→ **Estratto**:
________________________
Quindi al di la’ dell’Appennino si usa un aggettivo (fedele) mentre in riva
l’Arno si precisa che tale fedelta’ deve riguardare i materiali e la collocazione.
Tenendo presenti le norme statali e regionali, nell'ambito delle ristrutturazioni
edilizie va tenuta distinta la semplice ristrutturazione (che si verifica ove
gli interventi abbiano interessato un edificio del quale sussistano e, all'esito
degli stessi, rimangano inalterate le componenti essenziali, quali i muri perimetrali,
le strutture orizzontali, la copertura, sicché le modificazioni siano solo interne),
dalla ricostruzione (ravvisabile allorché dell'edificio preesistente siano venute
meno, per evento naturale o per volontaria demolizione, dette componenti, e
l'intervento si traduca nell'esatto ripristino senza alcuna variazione rispetto
alle originarie dimensioni dell'edificio e, in particolare, senza aumenti nè
della volumetria, nè delle superfici occupate in relazione alla originaria sagoma
dell'ingombro). Solo in presenza di tali ultimi aumenti si verte in ipotesi
di nuova costruzione, da considerare tale, ai fini del computo delle distanze
rispetto agli edifici contigui come previsti dagli strumenti urbanistici locali,
nel suo complesso, ove lo strumento urbanistico rechi una norma espressa con
la quale le prescrizioni sulle maggiori distanze previste per le nuove costruzioni
siano estese anche alle ricostruzioni ovvero, ove una siffatta norma non esista,
solo nelle parti eccedenti le dimensioni dell'edificio originario.
Questa precisazione deriva dall’orientamento espresso dalla Corte di Cassazione
(sez. II civile, 26 ottobre 2000, n. 14128) e dal Consiglio di Stato. Qust’ultimo,
nella decisione 1906 del 3.4.2000 (sez. V), sottolinea che la ristrutturazione
soggiace alla normativa urbanistica sostanziale vigente all’epoca di realizzazione
del manufatto oggetto di ripristino e non a quella (successiva) in vigore all’epoca
della richiesta. Lo stesso Giudice, con decisione Sez. V 9 ottobre 2002 n. 5410,
applica i predetti principi a tutte quelle ristrutturazioni in cui la ricostruzione
avvenga non solo in conformita’ e fedelta’ ma altresi’ “in un tempo ragionevolmente
prossimo a quello della demolizione”.
________________________
→ **Insieme di righe**:

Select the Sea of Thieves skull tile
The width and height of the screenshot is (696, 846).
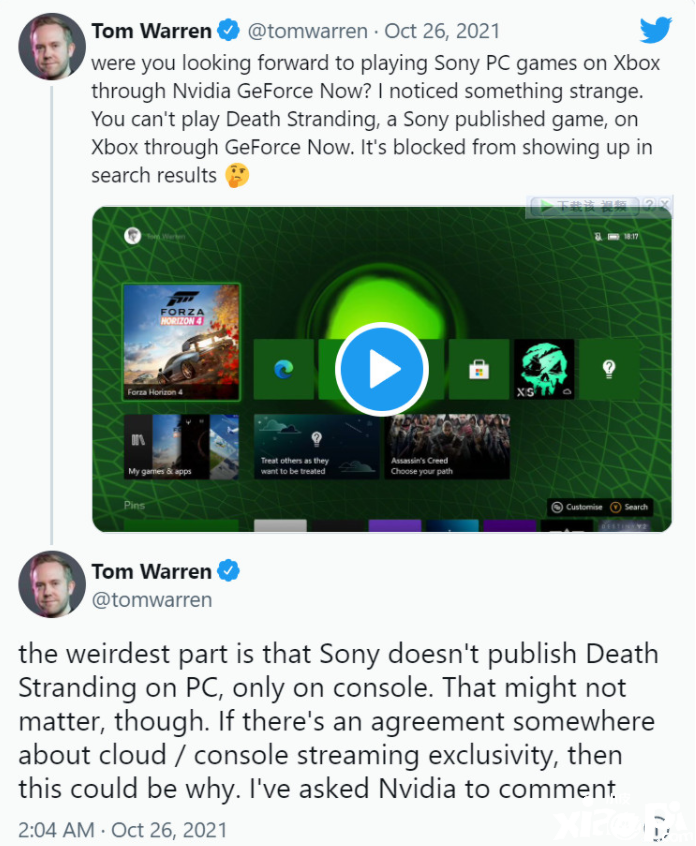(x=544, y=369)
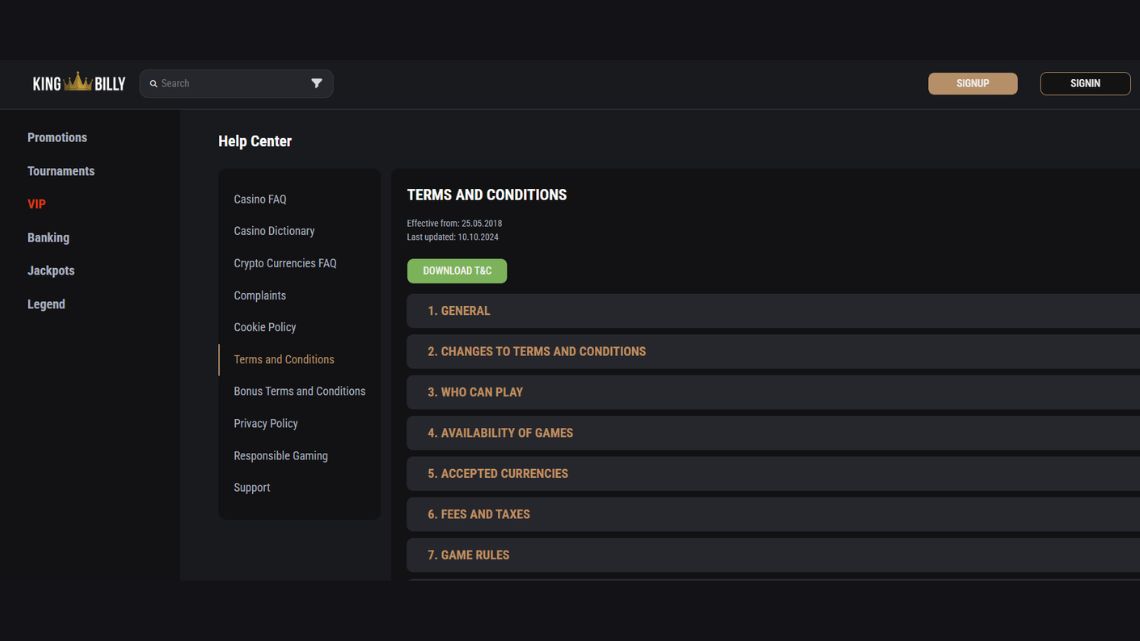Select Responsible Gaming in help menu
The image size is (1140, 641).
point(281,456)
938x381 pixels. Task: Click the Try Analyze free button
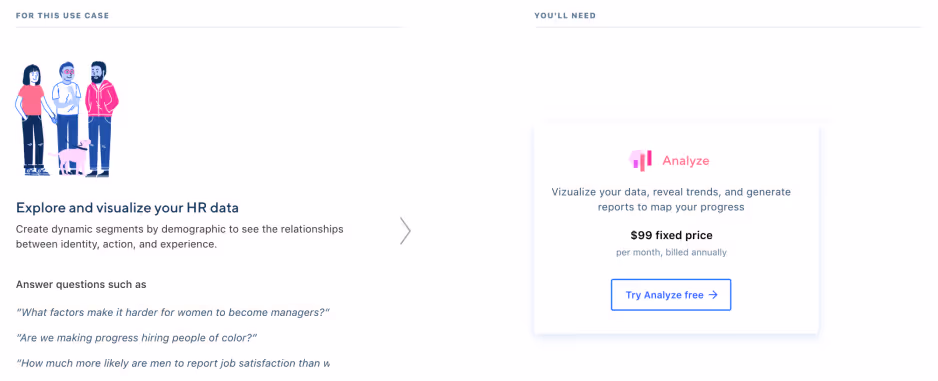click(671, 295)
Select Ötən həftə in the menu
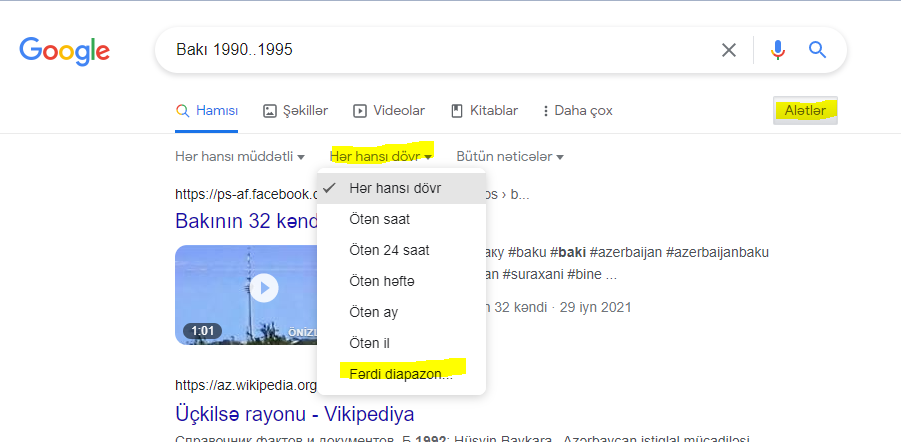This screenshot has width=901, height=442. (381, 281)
________________________
→ **Cosa si chiede**:
Continua il testo sulle ristrutturazioni edilizie, ripartendo dopo la sua ultima frase. Le righe provengono da un'altra fonte.

→ **Il risultato**:
La decisione in rassegna consente di fare il punto su alcune differenze applicative
tra regioni: in Emilia Romagna la Dia e’ obbligatoria (art.8 L. 31/2002), sicche’
non e’ possibile sostituirla con altri tipi di procedure, ma nelle altre Regioni
l’art. 22 del T.U. prevede la sostituibilita’ della Dia con il permesso di costruire.
Anche in Toscana, quindi, come in altre regioni, per una ristrutturazione edilizia
si puo’ operare in due modi: con la Dia oppure, se progettista e committente
non vogliono rischiare, si puo’ cheidere il permesso di costruire. Ancora piu’
complicato e’ il regime della cosiddetta”super Dia” (art. 8 comma 6 L. statale
443/2001), che potrebbe sbloccare molta edilizia nei centri gia’ edificati,
in tutti i casi in cui si voglia intervenire con “stessa volumetria e sagoma”.
In Emilia Romagna i Comuni possono eventualmente introdurre la “super Dia” per
nuove costruzioni oppure rimanere nel regime del permesso di costruire per il
restauro ed il risanamento conservativo, i mutamenti d’uso senza opere e la
ristrutturazione edilizia.
Quanto poi all’interpretazione del Giudice nella lettura della disgiuntiva “o”,
si richiamano precedenti quali Cass. Pen. Sez. V, 4 settembre 1987 n. 538 (Dinacci),
mentre sull’interpretazione di una “e” quale connettivo linguistico in funzione
congiuntiva inclusiva oppure in funzione meramente esemplificativa, si rinvia
a Corte Cost. 22 febbraio 1988 n. 216. (poli53)
FATTO
Con ricorso al Tribunale Amministrativo Regionale
per il Veneto, sezione seconda, il sig. Vito Frigo, il quale, in qualità di
proprietario di un immobile confinante con quello di Pizzolo Angelo, Pizzolo
Giuliano e Pizzolo Ernesto, chiedeva l’annullamento della concessione edilizia
n. 8655/98/01 rilasciata dal Comune di S. Bonifacio in data 12.9.01 con la quale
i sigg. Pizzolo venivano autorizzati a compiere lavori di ristrutturazione del
loro immobile, adibito a deposito, mediante demolizione e successiva ricostruzione,
e di realizzazione di un piano interrato.
L’adito Tribunale Amministrativo Regionale per il Veneto, seconda sezione, con
sentenza in forma abbreviata ai sensi dell’art. 9 della legge n. 205/2000, n.
3070/2002, accoglieva il ricorso ed annullava la concessione edilizia, sulla
base della considerazione che nella specie doveva applicarsi la normativa dettata
in ordine all’edilizia condonata che, avendo natura di norma specifica, prevaleva
sulla generale normativa sulla ristrutturazione urbanistica, imponendo il rispetto,
nell’ipotesi in esame, della normativa di zona.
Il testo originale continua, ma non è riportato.